Wahrheit oder Lüge? In alltäglichen Situationen stellen wir uns vielleicht oft die Frage, ob unser Gegenüber die Wahrheit sagt oder lügt. Wir nehmen beobachtbare Verhaltensanzeichen wahr und versuchen diese Signale zu interpretieren. Aber ist es überhaupt möglich Lügner anhand der Körpersprache zu erkennen? Körpersprache-Experte Stefan Verra im Gespräch.
Herr Verra. Können Sie gut lügen?
Ich lüge wahrscheinlich im Schnitt genauso oft wie alle anderen Menschen. Der Mensch eignet sich im Laufe des Lebens natürlich ein wenig Geschick an und das ist sozial unheimlich wichtig.
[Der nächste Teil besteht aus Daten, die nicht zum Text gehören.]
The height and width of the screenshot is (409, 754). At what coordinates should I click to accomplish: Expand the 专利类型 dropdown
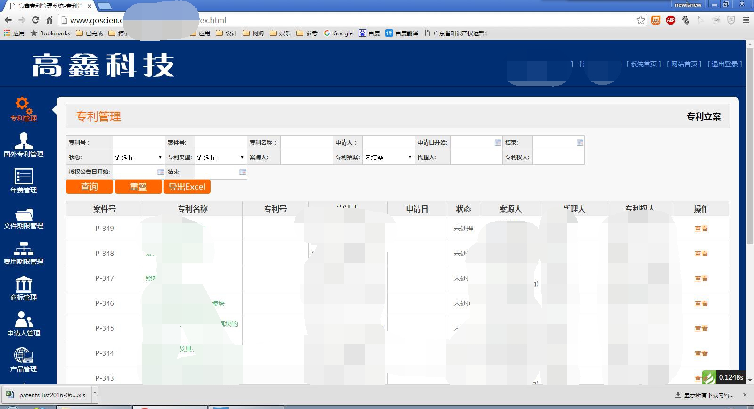[x=220, y=157]
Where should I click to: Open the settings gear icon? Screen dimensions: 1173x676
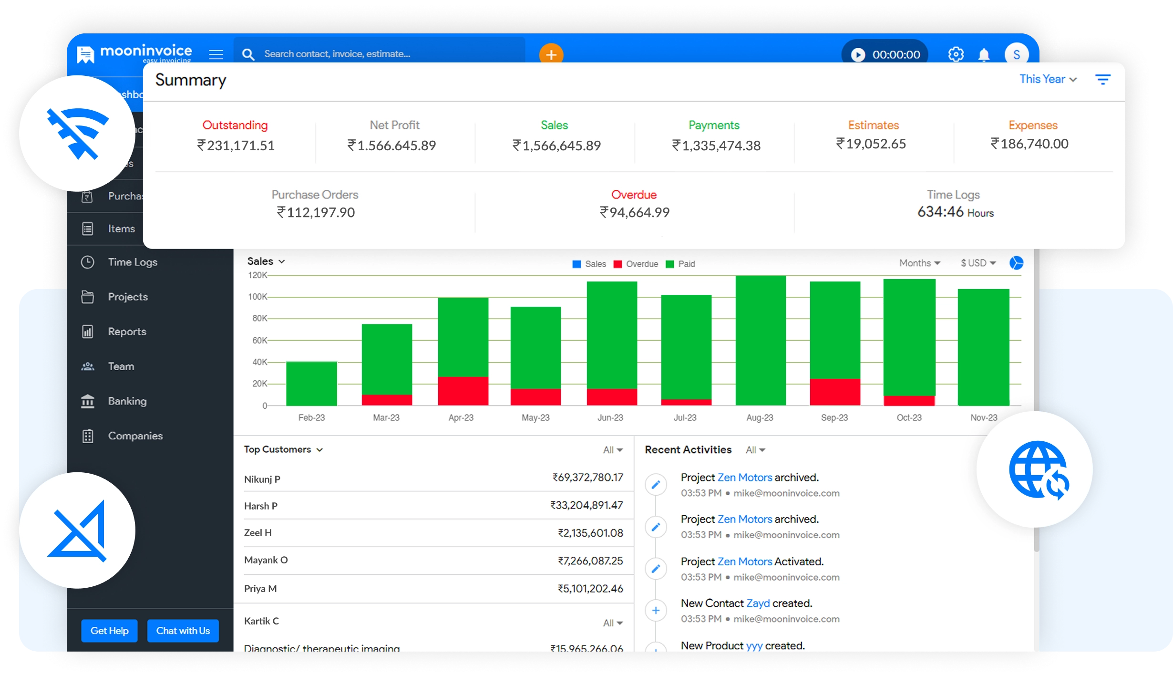pos(956,54)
Wie sollten wir uns verhalten damit wir nicht direkt ertappt werden, wenn wir mal lügen müssen?
Sprechen wir erst einmal von kleinen Lügen, die den Alltag erträglich machen. Wie zum Beispiel, wenn wir bei der Schwiegermutter eingeladen sind und sie furchtbar kocht. Dann ist es wahrscheinlich besser zu sagen, dass das Essen ganz gut war, obwohl es eine Lüge ist. Wenn wir die Wahrheit sagen würden, hätten wir wahrscheinlich Streit mit der Schwiegermutter und vielleicht auch mit der Partnerin oder dem Partner. Der soziale Schaden wäre größer. Das ist der Grund für diese kleinen Alltagslügen. Damit wir damit glaubwürdig rüberkommen, ist es wichtig, dass wir uns auf die Lüge vorbereiten. Wenn man sich die Lügen-Situation oft im Kopf durchspielt, dann gewöhnt sich der Geist an diese Sache und damit wird auch der Körper glaubwürdiger reagieren.
Bei Lügen ertappt wird nur die Person, die völlig überrascht ist, dass jemand auf seine Lüge kommt. Deswegen werden wir echte Profis nahezu niemals an der Körpersprache überführen können.
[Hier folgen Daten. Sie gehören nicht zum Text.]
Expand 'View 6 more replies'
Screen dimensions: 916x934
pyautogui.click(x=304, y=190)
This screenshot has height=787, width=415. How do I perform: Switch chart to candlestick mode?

Ist das Täuschen der Körpersprache also möglich, oder spricht der Körper immer die Wahrheit?
Natürlich ist es kurzfristig möglich. Es ist sehr schwer den gesamten Körper richtig einzustellen. Der Körper muss selbst an die Lüge glauben. Deswegen können Kinder oft wahnsinnig gut lügen. Sie sind in ihrer Fantasiewelt und glauben, dass sie Darth Vader tatsächlich getroffen haben. Sie erzählen das so überzeugend, dass man es nicht von einer tatsächlichen Begegnung unterscheiden kann.
Es gibt Menschen, die sich eine Sache so lange vorgesagt haben, bis sie es selbst für die Realität halten. So können sie die Lüge überzeugend rüberbringen.
Stimmt es, dass Lügner sich ständig ins Gesicht fassen oder wegschauen?
Es kann sein, dass ein Lügner nervös wird, wegschaut oder sich an die Nase fasst. Menschen machen das aber auch, wenn sie nicht lügen.
Wir können die Körpersprache von Menschen genau beobachten. Wir wissen aber niemals, was der auslösende Gedanke für eine bestimmte Körpersprache war. Ich erkläre es an einem Beispiel: Wir stellen uns vor, dass jemand mit Ihnen spricht und plötzlich bemerken Sie genau die Lügen-Signale, über die Sie schon mal gelesen haben. Die Person wird plötzlich hektisch, dreht sich weg von Ihnen und vermeidet den Augenkontakt. Jetzt kann es sein, dass die Person Sie gerade anlügt. Es kann aber auch sein, dass ihr gerade etwas ganz Wichtiges eingefallen ist. Dann würde sie genauso den Augenkontakt meiden, sie würde wegschauen und hektisch werden.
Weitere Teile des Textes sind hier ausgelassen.